ホールには、空調の音と、清掃員のモップの音だけが響いている。
キュッ、キュッ、キュッ。
その規則的なリズムは、壊れかけた時計の秒針のように、世界の終わりを刻んでいた。
私は目を閉じた。
瞼の裏に浮かぶのは、あの薄汚れた居酒屋『酔いどれ天国』の光景だった。
安酒の匂い。煙草の煙。同級生たちの愚痴。
あそこには「不満」があった。「後悔」があった。
だが、今のこの世界には、それすらない。
あるのは、バグったプログラムが吐き出す、肯定と服従の文字列だけ。
「……つまんねえな」
私は独りごちた。
世界を手に入れた感想が「つまらない」だなんて、なんて贅沢で、なんて空虚なんだろう。

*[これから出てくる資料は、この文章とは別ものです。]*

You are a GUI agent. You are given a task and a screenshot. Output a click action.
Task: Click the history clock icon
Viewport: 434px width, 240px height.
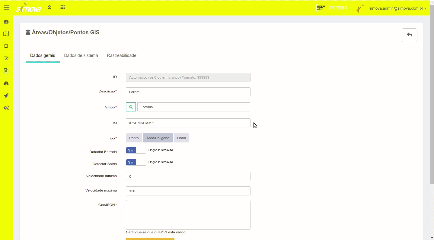pyautogui.click(x=49, y=7)
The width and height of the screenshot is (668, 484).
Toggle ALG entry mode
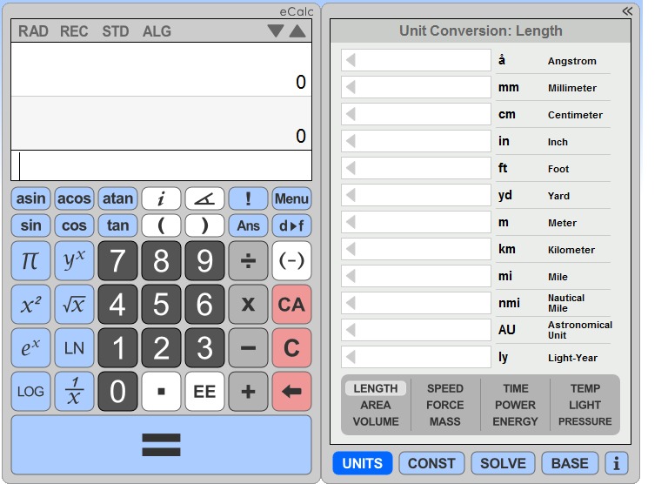[157, 31]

その時、ホールの巨大な扉が開き、金田と麗子が入ってきた。
彼らは明日の衣装の試着を終えたらしい。
金田はダイヤまみれのマントを、麗子は胸元の開いたきらびやかなドレスを着ている。
「見てよ阿久津! この王冠、重すぎて首が折れそう!」
金田が嬉しそうに悲鳴を上げる。
「私はどう? マリー・アントワネットも裸足で逃げ出すでしょ?」
麗子がくるりと回る。
彼らの笑顔は、底抜けに明るかった。
この世界の破綻なんて、気にしていない。
今、この瞬間の快楽だけを貪っている。
私は苦笑いした。
そうだ。これでいい。
俺たちは所詮、そういう生き物だ。
沈没寸前の豪華客船で、最後までシャンパンを飲み続ける三等客室の成金たち。
「似合ってるよ。……二人とも、最高のピエロだ」
私は玉座から立ち上がり、彼らの方へ歩き出した。
明日は式典だ。
最後の大芝居。
このプラスチックでできた偽物の世界で、最高のエンディングを演じてやろうじゃないか。
窓の外で、一瞬、空の色が緑色に変わったような気がした。
だが、私はもう見なかったことにした。
バグ上等。
俺たちは、エラーの中で踊るのだ。